_Tujuan Latihan_
Tentukan apakah setiap pernyataan berikut sesuai dengan teks tentang Maicih, lalu jawab ya atau tidak dan kutip kata-kata dari teks yang menjadi penentunya. 1. Logo Maicih yang dikembangkan Reza menampilkan nenek-nenek ber-ciput yang menghadap ke depan. 2. Di Bogor terdapat produk sejenis bernama Markonah. 3. Maicih yang dikembangkan Bob Merdeka dikemas dengan kertas daur ulang.

_Teks Sumber_
Sukses yang dibesut Maicih, keripik pedas dari Bandung, memunculkan para pengikut yang ingin mencicipi gurihnya bisnis beromset Rp 7-10 miliar per bulan ini. Maicih tak tinggal diam, serangan dari luar dan dalam ditangkal habis-habisan.
Fenomena Maicih sudah dibahas panjang lebar di berbagai media. Keberhasilannya memanfaatkan media sosial membuatnya terkenal dan banyak dibicarakan. Maicih menjadi contoh word of mouth yang berhasil. Makin banyak dibicarakan, makin laris pula permintaan yang datang kepadanya.
Kini Maicih menghadapi babak baru di dalam popularitasnya, yakni bermunculannya pengikut atau follower. Bersamaan dengan meningkatnya permintaan, bisnis camilan keripik pedas pun kian marak. Luar biasa. Sejumlah merek aktif menjajakan produknya melalui mobil-mobil yang mangkal di pinggir jalan ataupun yang dipajang di berbagai gerai. Mobil-mobil ini “bergentayangan” — istilah distribusi Maicih — di jalan-jalan yang menjual camilan asal Bandung.
Memang, Maicih yang berlogo nenek-nenek ber-ciput (semacam kerudung) yang menghadap ke samping ini tak lagi bermain sendiri. Sudah berjibun follower-nya — sedikitnya ada 50 merek. Sebut saja, Karuhun, Mainot, Raja Basreng dan Nyi Saripah. Bahkan, di setiap kota bermunculan produk sejenis. Di Bogor, misalnya, ada Markonah.
Tak hanya dari luar, dari dalam pun Maicih punya saingan dengan merek yang sama, yaitu Maicih. Hanya saja, kemasannya menggunakan kertas daur ulang. Logonya juga nenek-nenek ber-ciput, tetapi menghadap ke depan. Maicih yang satu ini dikembangkan Dimas Ginanjar Merdeka atau sering dipanggil Bob Merdeka. Dia adalah kakak kedua Reza Nurhilman. Reza, yang biasa dipanggil Axl, adalah yang mengembangkan Maicih berlogo nenek-nenek ber-ciput menghadap ke samping sejak 29 Juni 2010.
Nah, melihat follower yang makin banyak itu, Reza sejak awal 2012 mengeluarkan sejumlah jurus untuk menghadang para pesaingnya, yaitu dengan membuat kemasan lebih menarik; memperkuat jaringan distribusi, promosi dan komunitas; serta mendiversifikasi bisnis atau merek.

_Cuplikan Data_
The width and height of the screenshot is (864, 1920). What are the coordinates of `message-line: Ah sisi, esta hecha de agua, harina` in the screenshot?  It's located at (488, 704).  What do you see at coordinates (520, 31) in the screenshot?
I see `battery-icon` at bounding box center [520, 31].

_Hasil Tugas_
1. Tidak: "Maicih berlogo nenek-nenek ber-ciput menghadap ke samping sejak 29 Juni 2010."
2. Ya: "Di Bogor, misalnya, ada Markonah."
3. Ya: "Hanya saja, kemasannya menggunakan kertas daur ulang."